If you would have talked to my 5-year-old self, you could have given me a jersey and pads and I would have suited up in the NFL that very day. I was unbelievably confident that I’d someday play professional football.

I knew, or more so wanted, to stand 6-feet-8, 280 pounds, and I was going to be playing defensive end for the Green Bay Packers. Only half of that statement came even remotely close of coming true.

While there isn’t anything inherently wrong with aspiring to be a professional athlete, there is a growing stigma circling youth sports that concerns me. Are we focused too much on an almost impossible end goal and not doing the most we can with the process in front of us?

Do we sit at events and dream our son or daughter is the best in their sport or are we being real and affirming with our words? Do you know just how difficult it is to become a professional athlete? Do we truly understand the odds and pressure that come with even getting in reach of that goal?

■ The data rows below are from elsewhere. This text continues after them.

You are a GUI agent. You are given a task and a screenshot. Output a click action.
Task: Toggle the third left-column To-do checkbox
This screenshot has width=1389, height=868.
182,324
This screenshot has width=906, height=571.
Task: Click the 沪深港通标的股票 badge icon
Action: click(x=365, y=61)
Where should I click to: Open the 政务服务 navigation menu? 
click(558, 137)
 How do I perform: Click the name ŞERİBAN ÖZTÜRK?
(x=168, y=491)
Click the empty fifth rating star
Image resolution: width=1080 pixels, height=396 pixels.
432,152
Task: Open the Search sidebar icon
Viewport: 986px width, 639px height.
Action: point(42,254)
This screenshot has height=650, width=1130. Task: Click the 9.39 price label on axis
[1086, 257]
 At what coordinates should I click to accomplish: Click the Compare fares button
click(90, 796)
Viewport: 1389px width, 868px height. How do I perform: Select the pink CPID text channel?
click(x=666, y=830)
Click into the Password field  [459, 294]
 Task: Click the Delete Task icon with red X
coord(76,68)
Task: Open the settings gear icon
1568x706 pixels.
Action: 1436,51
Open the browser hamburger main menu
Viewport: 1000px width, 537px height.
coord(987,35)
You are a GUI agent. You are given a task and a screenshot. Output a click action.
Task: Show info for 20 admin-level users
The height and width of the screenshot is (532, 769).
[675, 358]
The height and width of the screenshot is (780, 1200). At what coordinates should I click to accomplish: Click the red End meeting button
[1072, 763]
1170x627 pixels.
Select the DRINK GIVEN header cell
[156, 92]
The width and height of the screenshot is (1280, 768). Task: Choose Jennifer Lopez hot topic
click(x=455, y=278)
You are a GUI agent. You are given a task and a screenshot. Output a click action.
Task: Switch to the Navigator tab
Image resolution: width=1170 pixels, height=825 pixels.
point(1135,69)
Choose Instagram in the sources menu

According to a March 2018 study done by the NCAA, only two percent of 7.3 million athletes will move on to compete professionally. That number is just slightly higher (six percent) when discussing the move between high school and an NCAA-sanctioned sport.

Maybe a focus change could make a difference?

Competing with the idea of wanting the best scholarship possible is a great quality to have. However, I wish more student-athletes would realize that a scholarship of any kind is worth more than just financial assistance.

I know so many former college athletes that chose a smaller school, competed for three, four or sometimes five years, and had the time of their lives. Many of them have gone on to have successful careers outside of athletics, but I know they wouldn’t ever trade their experiences of playing college sports.

You can even encounter high-school athletes who excel in multiple sports and even then choose not to play at the next level. If that’s your story, a round of applause to you.

I certainly find myself wondering whether or not my son will choose to compete in athletics. Whether it be one sport or more, I want to embrace the process of seeing him grow in and out of competition, understanding that those moments shouldn’t be forgotten.